Case study
Deloitte Centre for Health Solutions report
Pressure on tightening budgets, the ageing workforce and ageing population are of growing concern when looking at the UK’s primary care workforce. The report from the Deloitte UK Centre for Health Solutions ‘Primary Care: Today and tomorrow’, launched in May 2012, presents the current and future challenges affecting the general practice workforce. The central proposition is the need for general practice to work differently, especially given the significant financial and NHS reform challenges facing them. In the UK, life expectancy is rising accompanied by increasingly complex health challenges and unprecedented levels of demand for services, exacerbated by policy initiatives requiring more care closer to home. At the same time the supply of GPs and practice nurses is diminishing. We propose a range of solutions involving new business models and incentives, and accelerated use of technologies, which shift the focus from providers to consumers. Some of the solutions are already being used by a number of GPs, and the challenge is to increase the scale of adoption, others are ideas and insights on how the future workforce might adapt more effectively to the changing needs and expectations of their patients.

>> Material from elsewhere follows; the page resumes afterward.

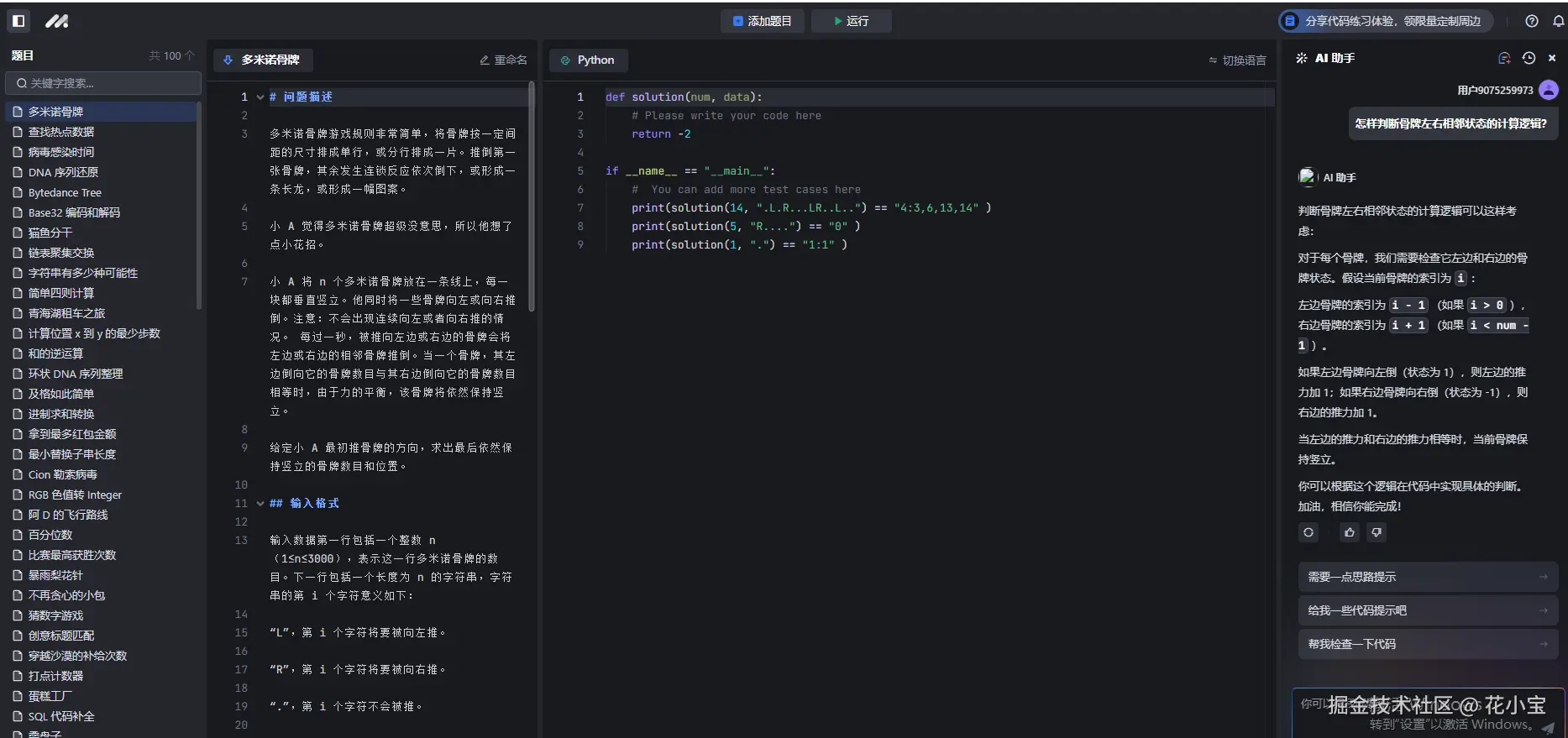Like the AI response with thumbs up
This screenshot has width=1568, height=738.
(x=1349, y=532)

Karen Taylor, Director of the Centre for Health Solutions presented the findings of the report at the National Association of Primary Care Clinical Commissioning Conference in June 2013; ‘Key Challenging Facing Practices – Adapting to Survive’. The report was also used to run a workshop with the British Medical Journal Leadership team, and the report was instrumental in helping Deloitte win three bids.
Feedback from the President of Royal College of GPs in November 2012, Clare Gerada said,
"This scholarly and excellent report demonstrates the importance and complexity of primary care. The report recognises the need for general practice services if we are to achieve a sustainable NHS. The RCGP has drawn on the findings of the report when developing our own vision for general practice ‘2022GP’."